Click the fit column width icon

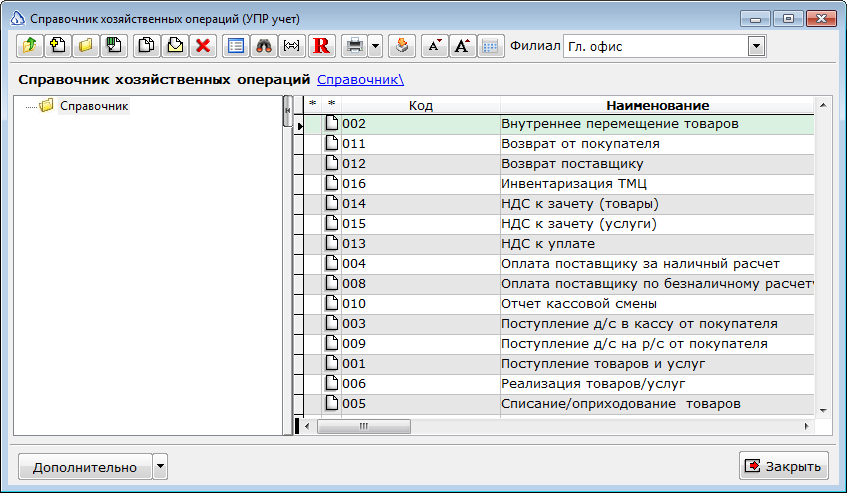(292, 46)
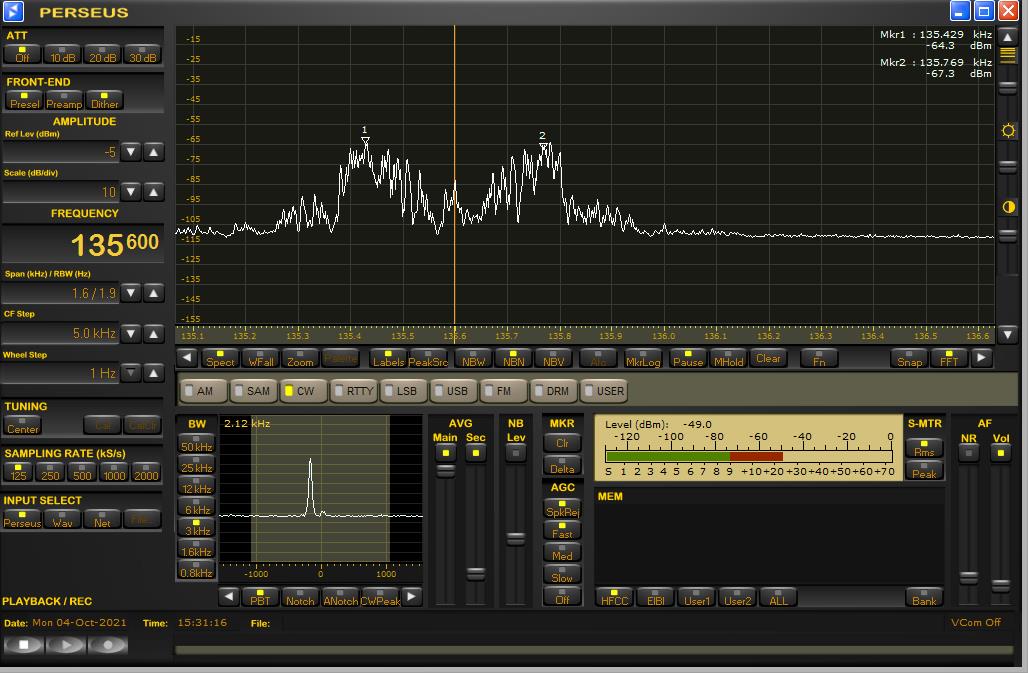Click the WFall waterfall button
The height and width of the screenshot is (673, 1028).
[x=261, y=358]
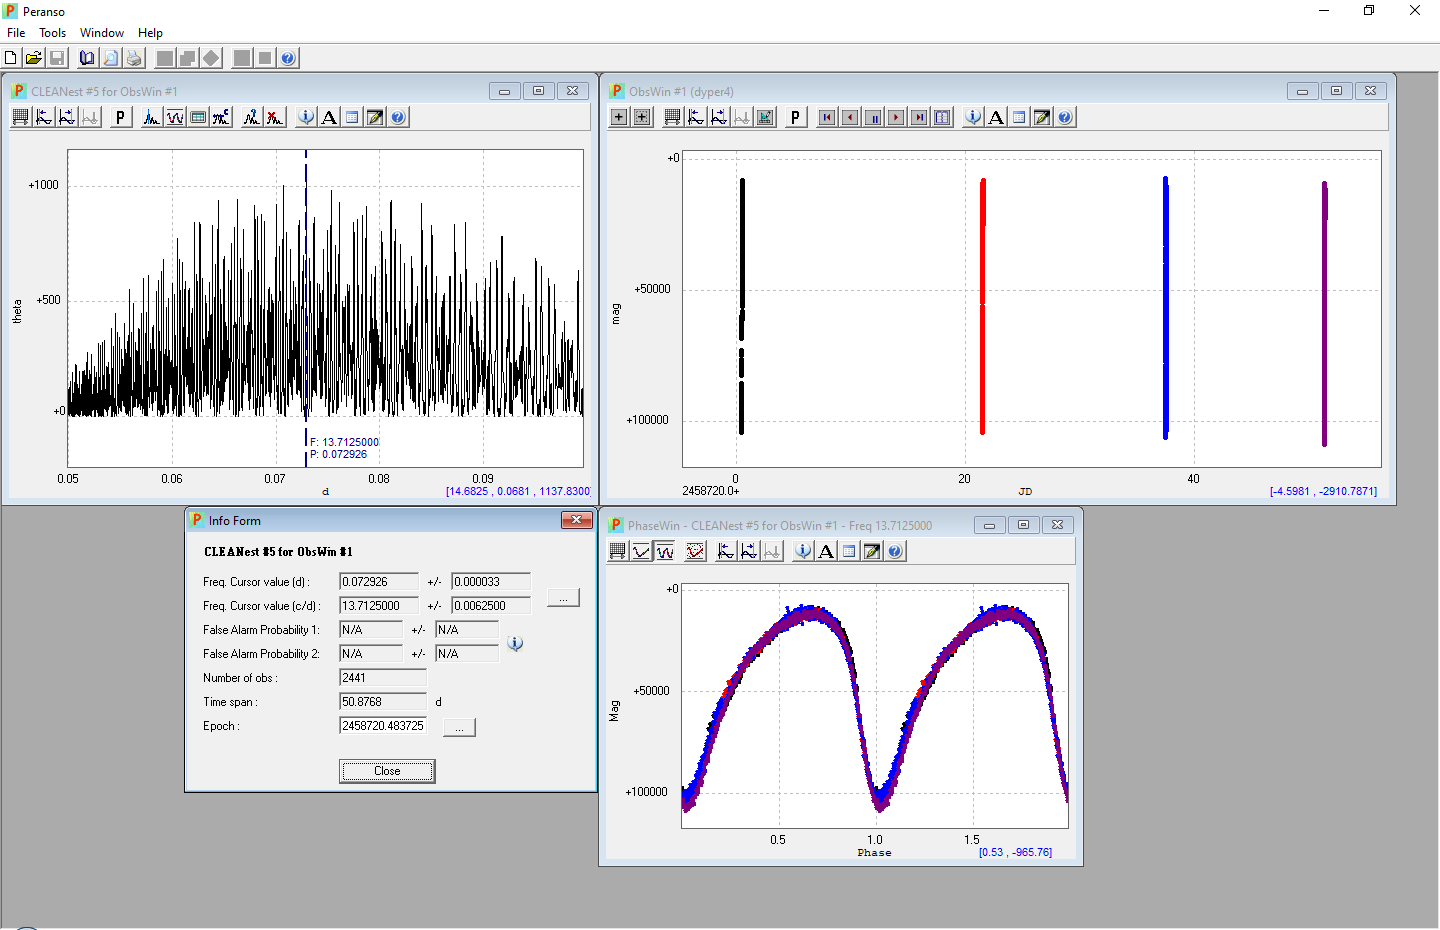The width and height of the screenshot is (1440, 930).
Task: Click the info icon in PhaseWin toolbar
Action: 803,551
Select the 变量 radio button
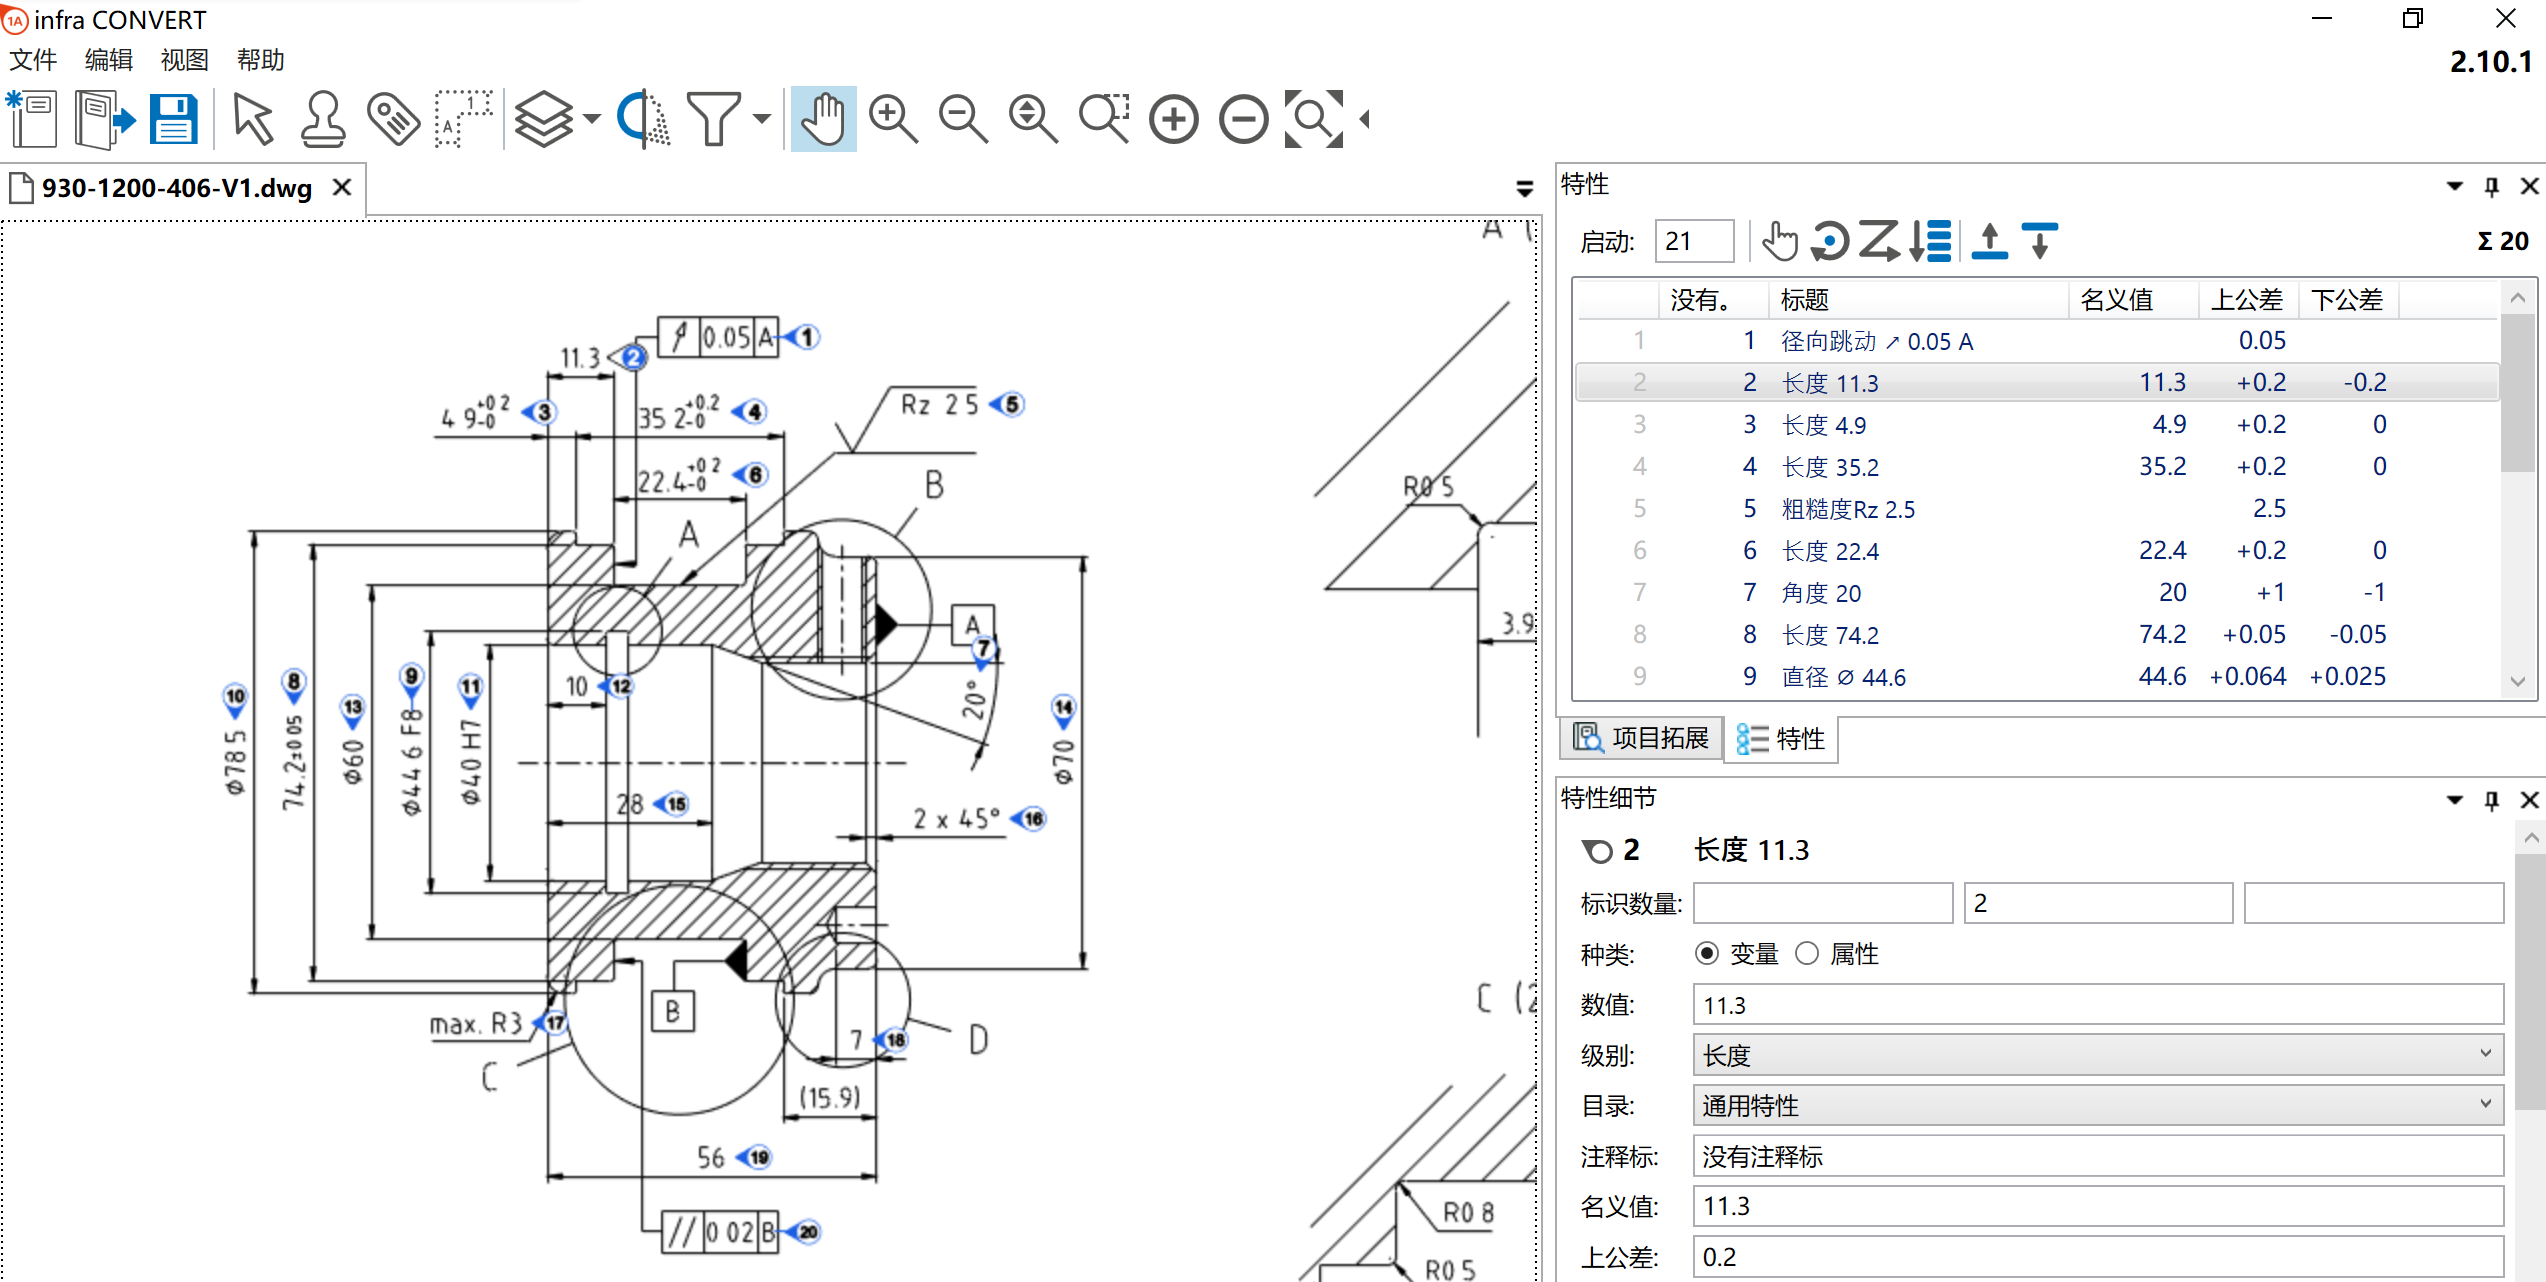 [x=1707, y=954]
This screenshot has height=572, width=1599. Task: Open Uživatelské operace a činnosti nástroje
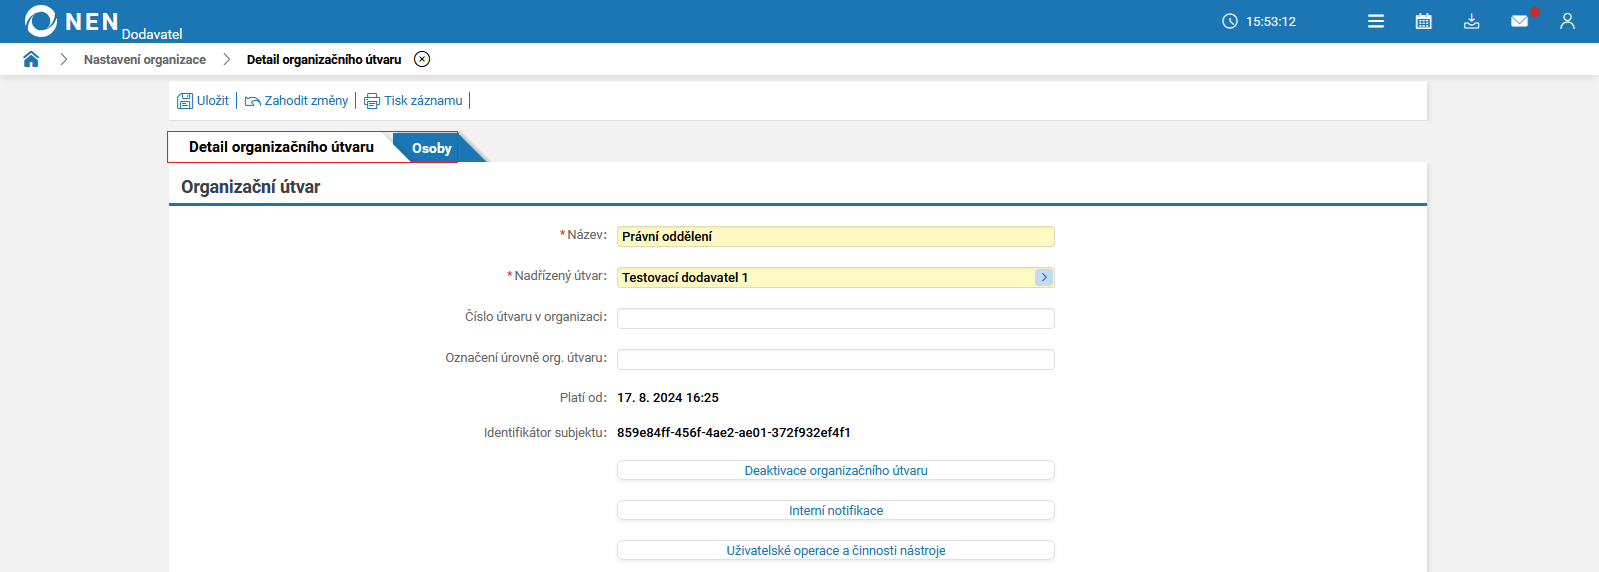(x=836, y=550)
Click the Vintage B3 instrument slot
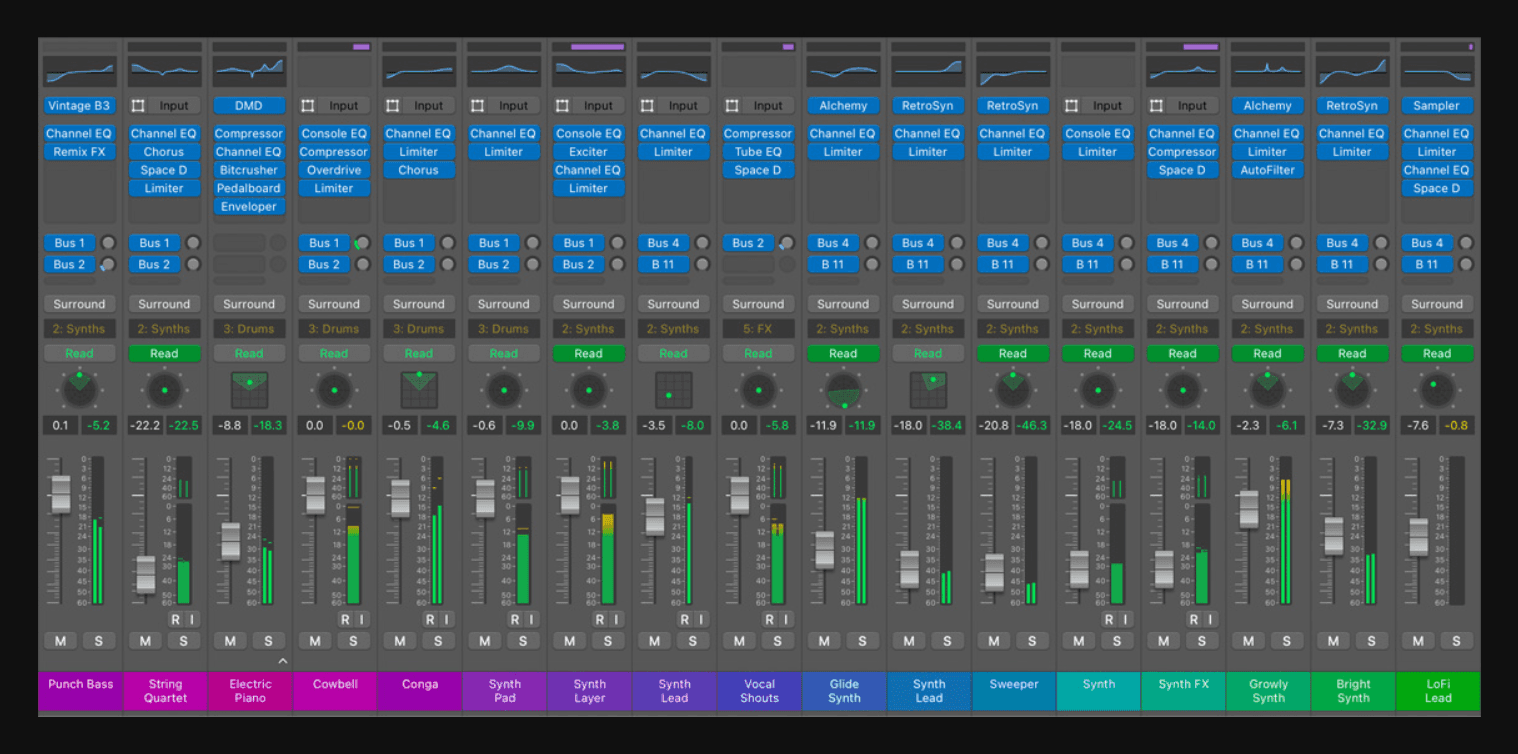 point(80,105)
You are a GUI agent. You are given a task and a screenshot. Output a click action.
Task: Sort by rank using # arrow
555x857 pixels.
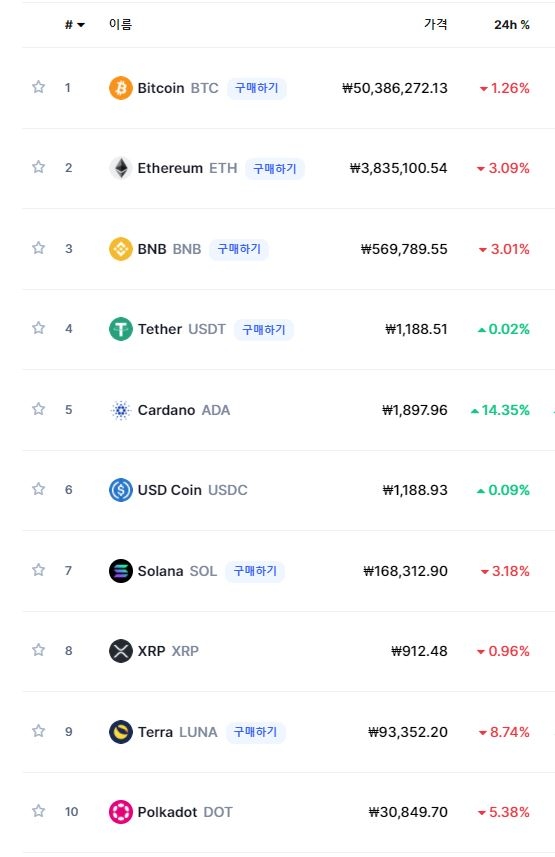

·····

给定指令:
请从包含“This screenshot has”的那一行起，到条目末尾为止，首尾两行都算在内，把这些行重新写出。其中的“instrument”换成“track”，其余内容一律不变，答案里不要放图片。

结果:
This screenshot has height=572, width=1599. Task: Open Uživatelské operace a činnosti nástroje
(x=836, y=550)
Click the Vintage B3 track slot
 point(80,105)
You are a GUI agent. You are given a task and a screenshot. Output a click action.
Task: Sort by rank using # arrow
555x857 pixels.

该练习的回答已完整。